Татьяна безразлично поднимает глаза и тут же отводит в сторону, не спросив, в чем дело. Джейсон Петтит буравит Мерседес взглядом и кричит:

— Унесите немедленно! Я что, просил фисташек? Нет! А раз так, то уберите эту гадость! Вы что, хотите меня убить?

Мерседес ставит блюдце обратно на поднос, улыбается ему милейшей улыбкой и говорит:

— Вообще-то я не прочь, сэр.

Вей-Чень хохочет, но тут же понимает, что ее никто в этом не поддерживает, и смолкает. Мерседес улыбается ей с видом заговорщицы, берет отвергнутые орешки и несет девушкам, которые благодарят ее улыбками. Актеришка тем временем таращит глаза, будто кто-то дал ему пощечину.

На плече и шее Ханны красуется узор из небольших синяков, похожий на хватку грубых пальцев. Она поворачивается, осторожно, исподтишка смотрит на хозяйку и спрашивает:

— Эй, Татьяна, а где Джемма?

— Ушла, — отвечает та, даже не поднимая глаз.

— Ушла?

— Ну да.

— Но куда?

— Она не докладывала мне, дорогая, — отвечает Татьяна, — да и потом, мне на это глубоко наплевать.

«Но оставила паспорт… — размышляет Мерседес. — Куда она без него?» От ее безоблачного настроения не остается и следа.

— Ей сделали предложение получше, — говорит Мэтью Мид.

— Получше? — потрясенно переспрашивает Сара.

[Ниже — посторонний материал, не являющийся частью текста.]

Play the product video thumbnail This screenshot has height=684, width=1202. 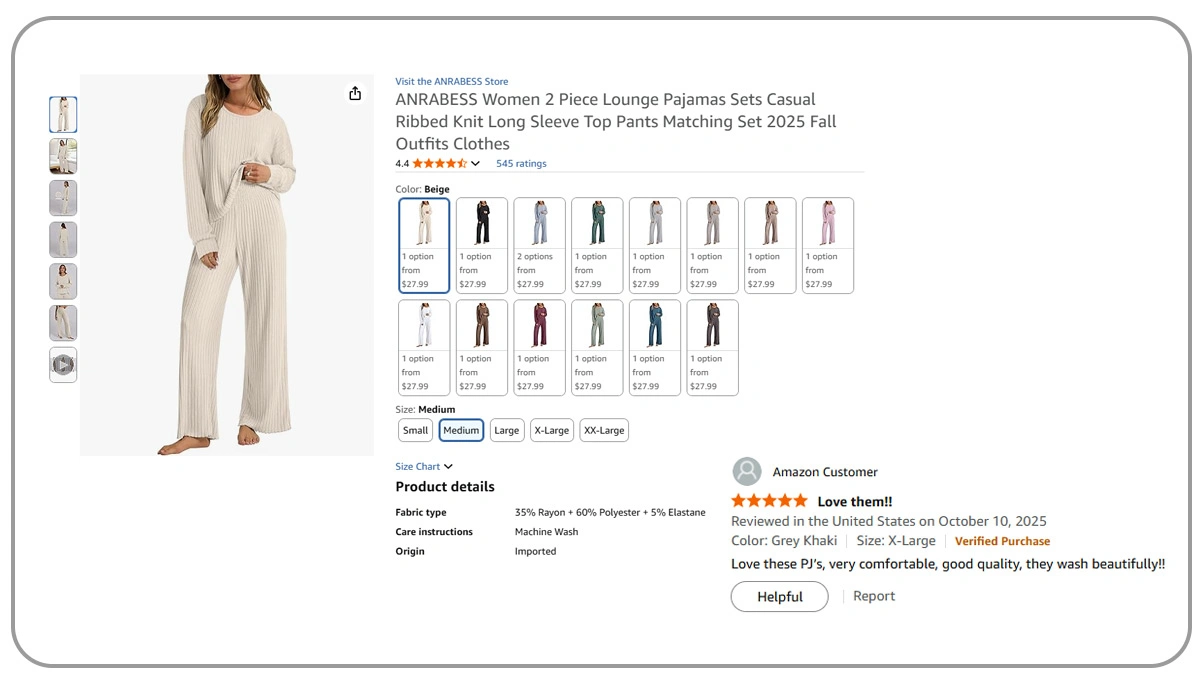63,365
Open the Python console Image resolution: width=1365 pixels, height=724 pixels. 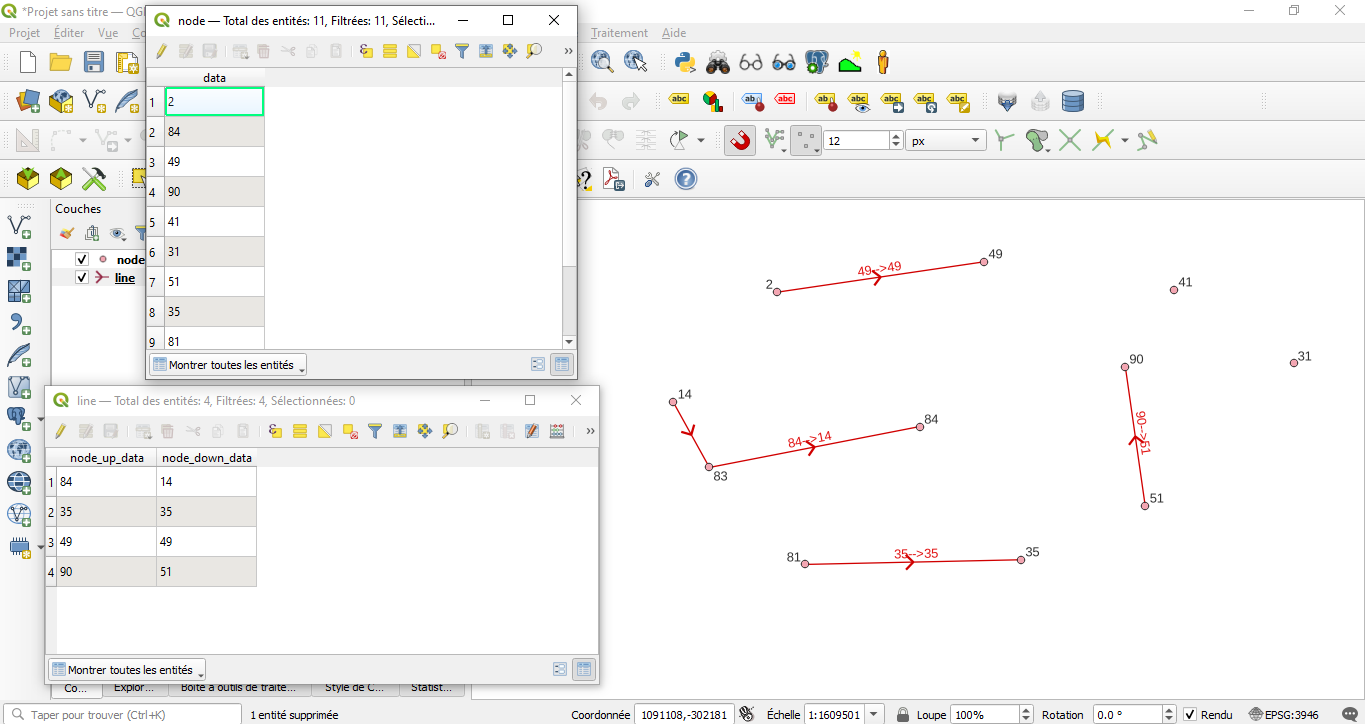pyautogui.click(x=685, y=62)
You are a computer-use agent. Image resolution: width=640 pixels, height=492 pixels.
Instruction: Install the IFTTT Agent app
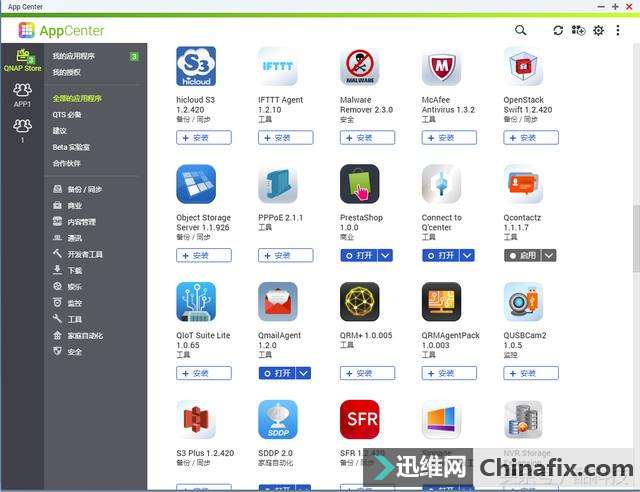point(286,138)
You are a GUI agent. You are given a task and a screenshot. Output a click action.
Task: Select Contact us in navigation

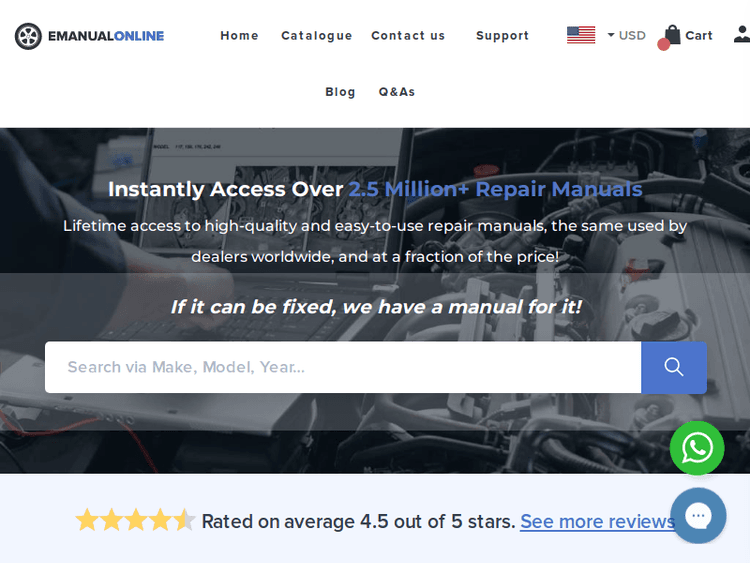point(408,35)
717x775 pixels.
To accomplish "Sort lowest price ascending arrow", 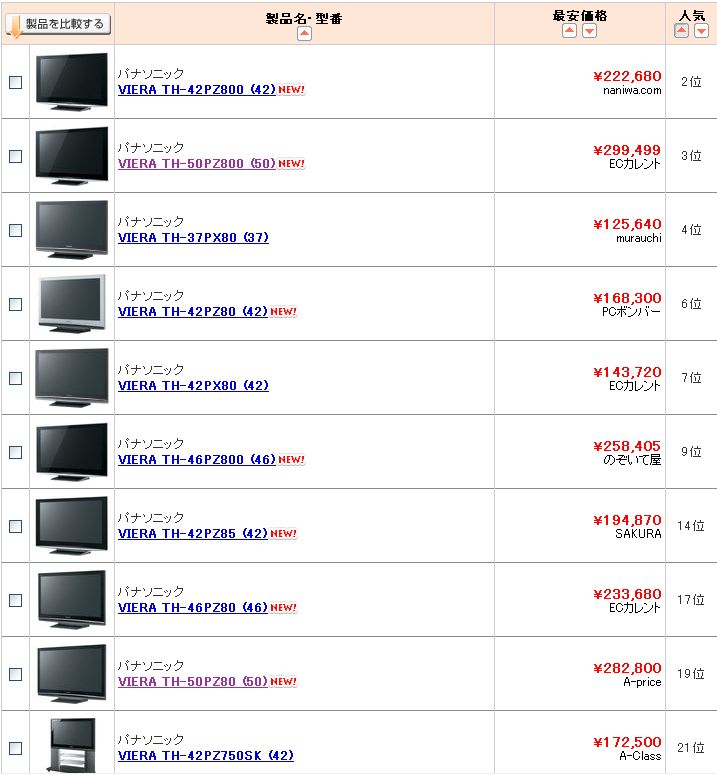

— Именно так, — отвечает Татьяна.

Девочки переглядываются между собой.

— Справедливости ради, — говорит Брюс Фэншоу, — вчера здесь речь шла о серьезных деньгах. Должно быть, ей предложили так много, что даже для вас это слишком.

— Я ей точно ничего не предлагала, — говорит Татьяна.

— Боже, — отвечает на это Вей-Чень, — ну почему со мной такое никогда не случается?

«И не надо, — думает Мерседес. — Серьезно. Я догадываюсь, куда она подевалась, и ты не хотела бы оказаться там же».

— Черт, да кто позарился на эти бесконечные слезы и сопли? — спрашивает Сара.

— Не знаю, — отвечает Джейсон, — в подобных вещах есть своя притягательность.

Татьяна бросает на него взгляд, в котором полыхает чистая злоба.

— Охрененное, должно быть, предложение, — продолжает Сара, — она все свои вещи здесь оставила.